**PROMPT:** Below are entries; output exactly the lines from the one with "Image resolution: width=2267" to the one with "The width and height of the screenshot is (2576, 1430).", both included, and nothing else.

----- PROVIDED RECORDS -----

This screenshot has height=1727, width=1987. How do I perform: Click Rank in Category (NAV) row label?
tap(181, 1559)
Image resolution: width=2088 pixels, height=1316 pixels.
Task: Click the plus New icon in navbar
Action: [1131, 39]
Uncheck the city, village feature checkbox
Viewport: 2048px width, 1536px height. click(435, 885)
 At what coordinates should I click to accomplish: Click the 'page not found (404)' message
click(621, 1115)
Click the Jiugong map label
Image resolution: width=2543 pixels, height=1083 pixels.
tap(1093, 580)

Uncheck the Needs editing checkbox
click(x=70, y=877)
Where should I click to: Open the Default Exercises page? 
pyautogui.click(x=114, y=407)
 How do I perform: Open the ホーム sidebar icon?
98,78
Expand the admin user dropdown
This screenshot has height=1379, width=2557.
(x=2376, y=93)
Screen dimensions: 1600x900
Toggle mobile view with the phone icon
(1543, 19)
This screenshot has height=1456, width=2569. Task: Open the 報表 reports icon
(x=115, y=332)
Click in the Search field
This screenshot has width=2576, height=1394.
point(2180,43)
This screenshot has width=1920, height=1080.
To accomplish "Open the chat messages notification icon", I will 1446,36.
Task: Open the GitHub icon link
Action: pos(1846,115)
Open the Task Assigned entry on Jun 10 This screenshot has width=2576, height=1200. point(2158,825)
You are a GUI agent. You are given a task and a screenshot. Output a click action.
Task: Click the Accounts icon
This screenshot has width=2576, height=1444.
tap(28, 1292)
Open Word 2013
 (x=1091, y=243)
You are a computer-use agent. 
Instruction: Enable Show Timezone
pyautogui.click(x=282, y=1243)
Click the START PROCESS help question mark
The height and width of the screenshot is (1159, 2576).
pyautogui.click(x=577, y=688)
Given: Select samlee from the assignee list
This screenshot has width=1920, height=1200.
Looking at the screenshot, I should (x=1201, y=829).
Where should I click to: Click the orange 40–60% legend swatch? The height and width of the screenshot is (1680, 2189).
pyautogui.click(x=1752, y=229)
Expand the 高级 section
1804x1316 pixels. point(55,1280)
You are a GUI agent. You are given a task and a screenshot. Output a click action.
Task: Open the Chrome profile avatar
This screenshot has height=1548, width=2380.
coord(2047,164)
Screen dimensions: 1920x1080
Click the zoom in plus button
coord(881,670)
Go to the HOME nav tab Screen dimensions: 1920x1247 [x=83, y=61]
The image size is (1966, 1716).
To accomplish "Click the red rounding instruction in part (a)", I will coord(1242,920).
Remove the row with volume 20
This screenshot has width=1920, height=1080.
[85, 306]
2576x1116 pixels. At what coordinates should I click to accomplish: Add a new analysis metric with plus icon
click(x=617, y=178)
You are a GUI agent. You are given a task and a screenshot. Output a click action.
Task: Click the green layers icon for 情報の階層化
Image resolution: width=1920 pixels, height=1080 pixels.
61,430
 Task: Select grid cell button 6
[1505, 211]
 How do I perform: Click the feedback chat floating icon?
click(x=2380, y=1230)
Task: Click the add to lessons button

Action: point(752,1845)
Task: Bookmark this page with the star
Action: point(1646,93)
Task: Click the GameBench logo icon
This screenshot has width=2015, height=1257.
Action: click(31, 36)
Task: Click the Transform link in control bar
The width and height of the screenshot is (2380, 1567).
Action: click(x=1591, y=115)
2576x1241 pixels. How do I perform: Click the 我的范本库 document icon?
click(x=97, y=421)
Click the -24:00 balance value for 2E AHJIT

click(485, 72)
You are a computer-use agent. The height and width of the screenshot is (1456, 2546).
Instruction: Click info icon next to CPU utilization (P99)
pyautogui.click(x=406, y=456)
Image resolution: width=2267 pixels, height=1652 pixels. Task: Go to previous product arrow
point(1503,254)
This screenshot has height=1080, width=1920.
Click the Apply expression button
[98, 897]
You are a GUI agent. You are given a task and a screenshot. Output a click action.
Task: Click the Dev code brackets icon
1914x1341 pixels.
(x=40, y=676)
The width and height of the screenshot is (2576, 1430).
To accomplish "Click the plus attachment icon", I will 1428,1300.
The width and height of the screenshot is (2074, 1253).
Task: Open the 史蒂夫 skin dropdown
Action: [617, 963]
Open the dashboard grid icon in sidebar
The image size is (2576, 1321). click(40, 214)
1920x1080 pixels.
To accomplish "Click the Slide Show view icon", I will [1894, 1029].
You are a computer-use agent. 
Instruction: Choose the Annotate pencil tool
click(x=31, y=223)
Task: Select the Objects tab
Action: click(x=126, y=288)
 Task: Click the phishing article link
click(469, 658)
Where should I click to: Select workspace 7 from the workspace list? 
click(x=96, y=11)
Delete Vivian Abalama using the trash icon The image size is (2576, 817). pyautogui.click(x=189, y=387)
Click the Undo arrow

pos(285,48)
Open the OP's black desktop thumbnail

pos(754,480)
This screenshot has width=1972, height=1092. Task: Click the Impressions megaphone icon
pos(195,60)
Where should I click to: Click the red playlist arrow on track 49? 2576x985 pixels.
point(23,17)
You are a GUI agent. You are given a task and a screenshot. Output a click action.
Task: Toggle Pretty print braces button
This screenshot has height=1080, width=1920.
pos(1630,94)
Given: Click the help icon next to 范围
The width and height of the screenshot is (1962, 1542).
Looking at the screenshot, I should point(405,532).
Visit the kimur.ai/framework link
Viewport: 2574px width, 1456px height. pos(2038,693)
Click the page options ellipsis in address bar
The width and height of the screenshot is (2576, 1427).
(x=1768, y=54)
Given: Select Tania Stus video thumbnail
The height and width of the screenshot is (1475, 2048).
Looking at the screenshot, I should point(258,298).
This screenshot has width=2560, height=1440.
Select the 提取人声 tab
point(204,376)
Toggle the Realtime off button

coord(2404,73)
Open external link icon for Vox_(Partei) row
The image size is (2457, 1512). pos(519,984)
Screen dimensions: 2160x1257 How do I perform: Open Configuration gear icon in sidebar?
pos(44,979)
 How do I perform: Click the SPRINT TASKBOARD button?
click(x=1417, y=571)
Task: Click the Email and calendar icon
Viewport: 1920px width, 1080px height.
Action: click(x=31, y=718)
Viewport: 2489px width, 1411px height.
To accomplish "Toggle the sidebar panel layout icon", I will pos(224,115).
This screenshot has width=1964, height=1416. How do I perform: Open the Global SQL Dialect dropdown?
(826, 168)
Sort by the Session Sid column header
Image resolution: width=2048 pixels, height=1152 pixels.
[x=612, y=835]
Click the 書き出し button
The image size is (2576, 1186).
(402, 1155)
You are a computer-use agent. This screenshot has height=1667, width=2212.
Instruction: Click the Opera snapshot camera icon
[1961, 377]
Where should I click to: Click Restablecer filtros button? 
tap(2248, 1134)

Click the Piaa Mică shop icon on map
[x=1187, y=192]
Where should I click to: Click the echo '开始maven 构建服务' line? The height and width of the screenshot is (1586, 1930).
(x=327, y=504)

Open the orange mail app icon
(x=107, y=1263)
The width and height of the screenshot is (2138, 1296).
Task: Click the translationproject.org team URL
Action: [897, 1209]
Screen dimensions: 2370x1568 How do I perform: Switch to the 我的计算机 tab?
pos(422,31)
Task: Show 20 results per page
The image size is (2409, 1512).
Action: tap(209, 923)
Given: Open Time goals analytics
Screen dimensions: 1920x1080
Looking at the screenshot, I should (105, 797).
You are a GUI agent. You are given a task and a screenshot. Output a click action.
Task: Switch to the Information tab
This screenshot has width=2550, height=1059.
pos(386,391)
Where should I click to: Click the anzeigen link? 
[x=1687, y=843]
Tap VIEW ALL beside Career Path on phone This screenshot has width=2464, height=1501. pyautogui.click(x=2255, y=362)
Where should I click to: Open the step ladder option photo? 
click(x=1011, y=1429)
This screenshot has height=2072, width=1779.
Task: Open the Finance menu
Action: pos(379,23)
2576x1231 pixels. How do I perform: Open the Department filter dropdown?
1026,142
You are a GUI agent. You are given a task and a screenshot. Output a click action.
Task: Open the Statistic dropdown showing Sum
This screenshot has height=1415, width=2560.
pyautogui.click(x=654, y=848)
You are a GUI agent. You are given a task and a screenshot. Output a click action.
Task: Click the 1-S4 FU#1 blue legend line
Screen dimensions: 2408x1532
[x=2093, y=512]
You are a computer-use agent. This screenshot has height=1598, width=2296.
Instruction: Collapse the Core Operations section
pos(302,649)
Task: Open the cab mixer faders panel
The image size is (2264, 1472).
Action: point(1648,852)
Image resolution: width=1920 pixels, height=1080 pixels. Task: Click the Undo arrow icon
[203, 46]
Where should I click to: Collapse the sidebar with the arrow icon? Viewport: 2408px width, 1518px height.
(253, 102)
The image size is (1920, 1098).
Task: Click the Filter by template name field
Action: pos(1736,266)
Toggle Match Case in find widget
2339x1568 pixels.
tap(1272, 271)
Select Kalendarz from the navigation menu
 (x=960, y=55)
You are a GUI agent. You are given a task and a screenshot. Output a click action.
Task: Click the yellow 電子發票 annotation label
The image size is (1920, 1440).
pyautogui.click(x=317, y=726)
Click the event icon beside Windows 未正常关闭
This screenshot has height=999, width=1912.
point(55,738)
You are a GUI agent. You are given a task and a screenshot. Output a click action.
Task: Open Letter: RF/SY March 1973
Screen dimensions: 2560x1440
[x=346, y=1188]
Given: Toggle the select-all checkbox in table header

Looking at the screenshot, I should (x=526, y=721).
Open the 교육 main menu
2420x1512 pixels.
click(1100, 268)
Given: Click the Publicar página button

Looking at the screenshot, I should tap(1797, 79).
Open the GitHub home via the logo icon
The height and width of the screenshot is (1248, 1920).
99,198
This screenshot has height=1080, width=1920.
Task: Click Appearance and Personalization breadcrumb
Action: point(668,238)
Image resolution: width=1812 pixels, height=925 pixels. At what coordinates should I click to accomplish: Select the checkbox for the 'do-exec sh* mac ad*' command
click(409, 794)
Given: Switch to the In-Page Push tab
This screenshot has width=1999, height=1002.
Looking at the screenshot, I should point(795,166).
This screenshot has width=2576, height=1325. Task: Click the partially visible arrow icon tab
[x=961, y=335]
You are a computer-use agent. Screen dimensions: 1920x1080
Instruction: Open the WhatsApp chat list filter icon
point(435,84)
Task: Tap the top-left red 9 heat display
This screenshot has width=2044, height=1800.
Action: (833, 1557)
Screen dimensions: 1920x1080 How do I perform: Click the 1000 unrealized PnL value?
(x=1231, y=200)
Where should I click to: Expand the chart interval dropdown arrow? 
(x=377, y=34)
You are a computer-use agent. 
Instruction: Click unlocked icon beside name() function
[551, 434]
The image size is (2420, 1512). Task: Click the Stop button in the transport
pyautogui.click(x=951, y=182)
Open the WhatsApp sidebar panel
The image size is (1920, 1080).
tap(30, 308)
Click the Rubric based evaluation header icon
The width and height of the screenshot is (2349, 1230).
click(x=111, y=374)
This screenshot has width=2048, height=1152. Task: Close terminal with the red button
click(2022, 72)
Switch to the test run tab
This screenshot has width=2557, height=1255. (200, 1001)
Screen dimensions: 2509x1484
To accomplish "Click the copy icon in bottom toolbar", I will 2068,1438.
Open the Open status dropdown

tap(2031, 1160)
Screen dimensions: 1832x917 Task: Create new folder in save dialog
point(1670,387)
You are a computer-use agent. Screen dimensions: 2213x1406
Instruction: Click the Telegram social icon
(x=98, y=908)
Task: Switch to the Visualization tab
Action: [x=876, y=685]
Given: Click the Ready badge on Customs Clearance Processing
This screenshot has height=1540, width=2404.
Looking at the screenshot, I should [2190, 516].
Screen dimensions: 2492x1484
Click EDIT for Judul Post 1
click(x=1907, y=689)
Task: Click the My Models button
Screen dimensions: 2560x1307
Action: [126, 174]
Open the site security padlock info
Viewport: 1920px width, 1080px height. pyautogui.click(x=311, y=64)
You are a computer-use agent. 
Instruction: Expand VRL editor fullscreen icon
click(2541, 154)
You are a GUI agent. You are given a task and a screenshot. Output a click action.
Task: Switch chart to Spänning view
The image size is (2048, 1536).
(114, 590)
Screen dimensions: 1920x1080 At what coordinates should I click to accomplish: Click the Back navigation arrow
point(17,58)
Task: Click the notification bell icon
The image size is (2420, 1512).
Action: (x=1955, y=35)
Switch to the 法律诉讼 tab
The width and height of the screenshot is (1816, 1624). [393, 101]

-----

**WRITTEN SOLUTION:**
Image resolution: width=2267 pixels, height=1652 pixels. Task: Go to previous product arrow
point(1503,254)
This screenshot has height=1080, width=1920.
Click the Apply expression button
[98, 897]
You are a GUI agent. You are given a task and a screenshot. Output a click action.
Task: Click the Dev code brackets icon
1914x1341 pixels.
(x=40, y=676)
The width and height of the screenshot is (2576, 1430).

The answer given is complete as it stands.